[Start of Passage given]
Before referring to certain evidence in contradiction of her present claim we call attention to the fact that by G.L. 1938, chap. 567, § 4, as amended by P.L. 1944, chap. 1421, the widow of an intestate who dies without issue is entitled to a life estate in his real property. It appears in evidence that after Dan died the complainant in 1948 executed a lease of the Broadway property to a Mr. Parkhurst. In cross-examination the following appears: "CQ. You didn't claim any rights in that property except a life tenant, did you, at the time of that lease? A. I did not at that time."
The testimony of Tom and Mary Hussey on the fundamental issue in this cause was in direct conflict with complainant's present claim. Tom testified that, following a consultation with her attorney who was advising her as administratrix of Dan's estate, he went to the bank in company with the complainant to add her name to the joint account of the Broadway property which he had previously transferred to his name alone, and that there she then told him as a further reason why that account should be in their joint names that she had "loaned him [Dan] the money for that property." Mary Hussey testified that on one occasion when the complainant came to her home to discuss certain matters in connection with the management of the Broadway property she overheard complainant say to Tom: "Well, you know I loaned Dan money * * *."
As appears from his rescript the trial justice denied and dismissed the bill on the ground that the complainant had "failed to sustain the burden of proof so far as the law requires her to prove her claim." The complainant contends that the trial justice overlooked and misconceived the evidence, arguing among other things that since he makes no specific reference in the rescript to the testimony *190 of either Tom or Mary Hussey he necessarily must have considered their testimony unworthy of belief. She therefore asks us to give no weight to the decision of the trial justice and to examine the evidence for ourselves.
[End of Passage given]
[Start of Information given]
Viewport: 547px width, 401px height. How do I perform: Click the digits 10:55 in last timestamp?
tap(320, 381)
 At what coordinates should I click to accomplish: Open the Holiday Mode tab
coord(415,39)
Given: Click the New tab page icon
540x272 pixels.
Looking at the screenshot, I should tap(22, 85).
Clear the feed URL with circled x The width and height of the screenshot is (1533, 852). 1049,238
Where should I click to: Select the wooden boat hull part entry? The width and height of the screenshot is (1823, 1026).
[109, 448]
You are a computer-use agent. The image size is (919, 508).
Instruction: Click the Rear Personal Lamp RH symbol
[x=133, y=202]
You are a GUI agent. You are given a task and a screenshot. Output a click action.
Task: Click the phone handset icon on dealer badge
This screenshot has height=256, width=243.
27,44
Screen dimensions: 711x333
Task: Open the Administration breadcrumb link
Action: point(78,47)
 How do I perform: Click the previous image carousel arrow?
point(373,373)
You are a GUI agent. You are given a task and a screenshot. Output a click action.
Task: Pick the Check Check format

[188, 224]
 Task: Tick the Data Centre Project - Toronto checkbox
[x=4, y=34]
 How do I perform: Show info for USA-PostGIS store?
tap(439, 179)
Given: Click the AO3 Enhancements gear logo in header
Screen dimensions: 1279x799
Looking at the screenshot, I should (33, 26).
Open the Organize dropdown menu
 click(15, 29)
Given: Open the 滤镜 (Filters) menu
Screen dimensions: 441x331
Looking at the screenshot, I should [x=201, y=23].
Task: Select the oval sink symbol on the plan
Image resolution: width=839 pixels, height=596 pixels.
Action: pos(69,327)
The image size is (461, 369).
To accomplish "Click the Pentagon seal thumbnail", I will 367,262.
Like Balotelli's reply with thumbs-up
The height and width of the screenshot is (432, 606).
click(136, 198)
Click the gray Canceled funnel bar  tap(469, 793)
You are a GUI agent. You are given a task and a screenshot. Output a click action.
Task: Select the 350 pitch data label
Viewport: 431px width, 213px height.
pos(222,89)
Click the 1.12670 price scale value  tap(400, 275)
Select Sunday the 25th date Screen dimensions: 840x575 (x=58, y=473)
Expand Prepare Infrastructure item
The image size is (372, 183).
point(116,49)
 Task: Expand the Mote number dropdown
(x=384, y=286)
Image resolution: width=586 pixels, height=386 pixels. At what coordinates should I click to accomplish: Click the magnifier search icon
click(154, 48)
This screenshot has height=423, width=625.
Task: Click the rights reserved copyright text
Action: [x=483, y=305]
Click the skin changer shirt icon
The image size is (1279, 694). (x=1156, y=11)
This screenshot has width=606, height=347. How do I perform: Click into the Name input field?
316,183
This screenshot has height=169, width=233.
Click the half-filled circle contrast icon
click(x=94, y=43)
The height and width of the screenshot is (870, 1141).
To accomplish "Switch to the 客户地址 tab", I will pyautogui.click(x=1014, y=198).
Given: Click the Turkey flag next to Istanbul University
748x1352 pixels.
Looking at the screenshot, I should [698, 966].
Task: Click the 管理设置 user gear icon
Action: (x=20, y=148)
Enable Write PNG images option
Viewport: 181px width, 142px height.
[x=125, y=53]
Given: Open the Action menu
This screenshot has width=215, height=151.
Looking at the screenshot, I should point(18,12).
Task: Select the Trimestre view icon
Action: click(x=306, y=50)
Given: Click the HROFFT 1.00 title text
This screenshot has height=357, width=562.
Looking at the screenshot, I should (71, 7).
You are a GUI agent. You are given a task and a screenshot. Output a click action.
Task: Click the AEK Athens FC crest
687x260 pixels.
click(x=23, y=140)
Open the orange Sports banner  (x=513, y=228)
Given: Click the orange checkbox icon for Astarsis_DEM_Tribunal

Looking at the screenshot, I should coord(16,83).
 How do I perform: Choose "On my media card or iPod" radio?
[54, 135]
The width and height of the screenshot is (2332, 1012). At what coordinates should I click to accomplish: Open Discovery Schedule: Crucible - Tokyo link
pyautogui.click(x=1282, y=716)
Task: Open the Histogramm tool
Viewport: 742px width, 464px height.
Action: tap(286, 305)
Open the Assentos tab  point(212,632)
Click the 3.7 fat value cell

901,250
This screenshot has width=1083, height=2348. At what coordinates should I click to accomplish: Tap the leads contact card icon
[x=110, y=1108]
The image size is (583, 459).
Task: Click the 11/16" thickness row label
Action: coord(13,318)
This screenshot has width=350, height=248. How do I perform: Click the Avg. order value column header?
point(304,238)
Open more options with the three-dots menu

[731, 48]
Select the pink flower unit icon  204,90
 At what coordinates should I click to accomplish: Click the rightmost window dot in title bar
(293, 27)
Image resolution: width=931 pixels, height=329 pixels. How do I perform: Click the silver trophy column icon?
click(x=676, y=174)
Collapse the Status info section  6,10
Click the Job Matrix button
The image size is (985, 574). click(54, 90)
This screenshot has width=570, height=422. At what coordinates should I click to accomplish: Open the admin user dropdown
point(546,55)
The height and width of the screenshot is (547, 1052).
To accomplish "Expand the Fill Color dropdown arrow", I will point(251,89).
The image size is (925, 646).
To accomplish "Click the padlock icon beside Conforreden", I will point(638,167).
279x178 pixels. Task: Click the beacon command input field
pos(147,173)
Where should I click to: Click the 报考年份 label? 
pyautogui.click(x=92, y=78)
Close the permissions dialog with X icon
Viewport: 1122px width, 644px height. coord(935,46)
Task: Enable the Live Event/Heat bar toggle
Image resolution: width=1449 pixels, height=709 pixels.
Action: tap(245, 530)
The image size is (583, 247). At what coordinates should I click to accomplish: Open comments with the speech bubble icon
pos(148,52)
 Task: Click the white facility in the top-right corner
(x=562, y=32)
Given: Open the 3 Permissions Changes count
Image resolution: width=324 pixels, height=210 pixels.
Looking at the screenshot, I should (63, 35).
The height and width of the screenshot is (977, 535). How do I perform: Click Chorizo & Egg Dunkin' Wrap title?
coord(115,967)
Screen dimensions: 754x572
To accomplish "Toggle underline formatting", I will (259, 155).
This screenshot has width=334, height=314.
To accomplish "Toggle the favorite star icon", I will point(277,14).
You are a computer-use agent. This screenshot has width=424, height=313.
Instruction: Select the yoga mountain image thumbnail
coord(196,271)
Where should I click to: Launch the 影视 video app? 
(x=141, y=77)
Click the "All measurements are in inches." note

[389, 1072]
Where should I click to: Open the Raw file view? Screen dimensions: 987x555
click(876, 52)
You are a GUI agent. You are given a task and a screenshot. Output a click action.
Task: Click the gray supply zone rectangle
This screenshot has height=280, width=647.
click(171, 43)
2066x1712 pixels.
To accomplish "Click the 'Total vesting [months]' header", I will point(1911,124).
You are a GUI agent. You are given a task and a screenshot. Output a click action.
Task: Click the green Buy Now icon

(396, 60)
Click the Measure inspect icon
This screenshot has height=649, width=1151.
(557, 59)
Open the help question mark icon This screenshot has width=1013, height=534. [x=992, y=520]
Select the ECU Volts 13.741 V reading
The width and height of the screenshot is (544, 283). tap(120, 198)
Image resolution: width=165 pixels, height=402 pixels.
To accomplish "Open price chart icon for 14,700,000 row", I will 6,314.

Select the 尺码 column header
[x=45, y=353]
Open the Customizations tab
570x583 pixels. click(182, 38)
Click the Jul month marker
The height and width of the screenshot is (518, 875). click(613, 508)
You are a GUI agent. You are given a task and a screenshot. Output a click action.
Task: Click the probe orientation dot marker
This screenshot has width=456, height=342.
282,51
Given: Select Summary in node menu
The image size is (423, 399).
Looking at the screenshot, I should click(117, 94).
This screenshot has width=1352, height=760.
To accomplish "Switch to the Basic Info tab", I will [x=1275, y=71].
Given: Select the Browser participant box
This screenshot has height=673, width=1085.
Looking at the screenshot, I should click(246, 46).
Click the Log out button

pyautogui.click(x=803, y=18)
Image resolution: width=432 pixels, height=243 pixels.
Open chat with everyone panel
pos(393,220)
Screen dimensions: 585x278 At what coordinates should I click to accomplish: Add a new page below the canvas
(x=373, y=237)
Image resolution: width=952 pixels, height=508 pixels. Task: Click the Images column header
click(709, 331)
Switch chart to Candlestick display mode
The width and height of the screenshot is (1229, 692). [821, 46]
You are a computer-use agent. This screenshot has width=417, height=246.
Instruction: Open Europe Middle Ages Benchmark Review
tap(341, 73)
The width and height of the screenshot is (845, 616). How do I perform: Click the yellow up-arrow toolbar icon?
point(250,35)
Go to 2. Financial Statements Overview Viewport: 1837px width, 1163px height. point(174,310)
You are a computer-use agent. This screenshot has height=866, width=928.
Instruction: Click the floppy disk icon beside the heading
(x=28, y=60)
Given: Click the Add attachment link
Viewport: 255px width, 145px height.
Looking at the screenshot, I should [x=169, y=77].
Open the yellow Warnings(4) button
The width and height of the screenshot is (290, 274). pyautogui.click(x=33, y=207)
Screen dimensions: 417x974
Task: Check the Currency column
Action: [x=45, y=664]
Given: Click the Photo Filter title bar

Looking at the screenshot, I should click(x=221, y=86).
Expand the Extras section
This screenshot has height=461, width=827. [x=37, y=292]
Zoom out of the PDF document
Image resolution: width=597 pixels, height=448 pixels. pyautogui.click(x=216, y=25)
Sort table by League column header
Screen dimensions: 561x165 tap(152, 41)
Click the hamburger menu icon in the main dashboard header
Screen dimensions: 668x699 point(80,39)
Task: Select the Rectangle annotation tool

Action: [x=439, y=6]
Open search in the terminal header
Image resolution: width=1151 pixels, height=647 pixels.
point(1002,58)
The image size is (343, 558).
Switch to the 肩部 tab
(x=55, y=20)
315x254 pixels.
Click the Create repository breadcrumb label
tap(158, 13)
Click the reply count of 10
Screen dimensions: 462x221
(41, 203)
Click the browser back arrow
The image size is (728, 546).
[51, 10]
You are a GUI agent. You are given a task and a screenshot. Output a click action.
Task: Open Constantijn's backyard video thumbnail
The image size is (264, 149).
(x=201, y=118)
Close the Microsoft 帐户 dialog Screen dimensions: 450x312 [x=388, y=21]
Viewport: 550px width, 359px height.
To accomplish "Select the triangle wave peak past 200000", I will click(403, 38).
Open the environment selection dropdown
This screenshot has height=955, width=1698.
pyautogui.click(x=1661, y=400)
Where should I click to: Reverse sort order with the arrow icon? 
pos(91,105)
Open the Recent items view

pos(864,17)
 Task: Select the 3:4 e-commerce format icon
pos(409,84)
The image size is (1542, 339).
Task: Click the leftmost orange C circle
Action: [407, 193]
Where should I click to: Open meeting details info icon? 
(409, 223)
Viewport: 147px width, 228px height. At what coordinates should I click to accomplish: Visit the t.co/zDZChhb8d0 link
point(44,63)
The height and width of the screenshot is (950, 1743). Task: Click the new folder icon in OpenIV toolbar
[End of Information given]
▶ [Short task 1]
Duplicate the court opinion excerpt between "As appears from" and "evidence for ourselves.", inclusive.
▶ [Short task 2]
Pick up the court opinion excerpt after its last sentence and keep writing.
The records have nothing to do with what you're asked to do here.

▶ [Task response 1]
As appears from his rescript the trial justice denied and dismissed the bill on the ground that the complainant had "failed to sustain the burden of proof so far as the law requires her to prove her claim." The complainant contends that the trial justice overlooked and misconceived the evidence, arguing among other things that since he makes no specific reference in the rescript to the testimony *190 of either Tom or Mary Hussey he necessarily must have considered their testimony unworthy of belief. She therefore asks us to give no weight to the decision of the trial justice and to examine the evidence for ourselves.

▶ [Task response 2]
While the rescript may be discursive in certain particulars, yet when read as a whole it is clear to us that the trial justice did not overlook or misconceive the material evidence on the controlling issue. Although he did not mention Tom or Mary Hussey by name, it is implicit from his language that he based his decision on the conflicting evidence in the cause, which in his judgment did not meet the degree of proof required to establish a resulting trust. True the witnesses just mentioned were interested parties, as the complainant argues, but that same observation is applicable to the complainant, especially when one considers her conduct of secrecy with reference to her present claim until long after the death of the only other person who could throw direct light upon the matter. There is nothing inherently improbable in the testimony of Tom or Mary Hussey, nor is there anything in the record before us to impeach its credibility. We are therefore unable to say that the trial justice was clearly wrong in deciding against the complainant.
To establish a resulting trust the evidence must be clear and convincing. Larocque v. Larocque,
The appeal of the complainant is denied and dismissed, the decree appealed from is affirmed, and the cause is remanded to the superior court for further proceedings.